Due to shortage of domestic mines and a low percentage of productivity in the existing mines, India is already suffering loss in the level of production for Copper. Rising prices are attracting companies to start newer venture but copper mining projects take a long time to commence. Hence, no new major copper supply will be seen in 2011 further tightening the inventory situation.
Growing economies e.g. China and India are among the largest demand sources for industrial metals since the beginning of the last decade, and are responsible for at least 30% to 45% of all base metals consumption. India accounts for 3% of the global output but still has to depend completely on the copper ore imports. China’s State Reserves Bureau (SRB) will buy more refined copper in 2011 even as the prices hover near a record high, though the buying would not be that aggressive.
Overall, India and China’s copper imports are expected to go up this year and demand is also likely to rise by 7% in 2011 from last year. South Korea’s Public Procurement Service is also looking to raise copper stocks to 46 days of consumption in 2011 from 2010’s 42 days.
The pace of depletion in copper inventories at London Metal Exchange monitored warehouses is also indicative of a very strong demand outlook amid tight supply. In the past one year, copper stocks at LME-monitored warehouses have declined nearly 25%.

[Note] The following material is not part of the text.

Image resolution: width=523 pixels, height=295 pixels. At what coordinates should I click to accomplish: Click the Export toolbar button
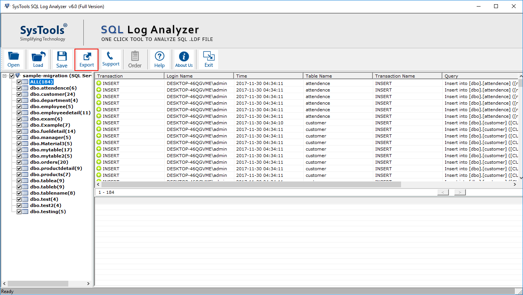pyautogui.click(x=87, y=59)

The world’s growing economies may choose to increase interest rates in an attempt to curb liquidity and control inflation. The People’s Bank of China has already increased key one-year lending and deposit rates by 25 basis points effective from 18 th Feb 2011. Another fear is of the substitution.
Rising copper prices will encourage use of other metals in plumbing & construction. Substitution will pull out around 3% of the copper in 2011. But at the same time, new usage like electric and hybrid cars should make up for the loss of demand caused by substitution. Since the fundamentals of the metal are strong, such negative factors could only drag copper prices down for a short period.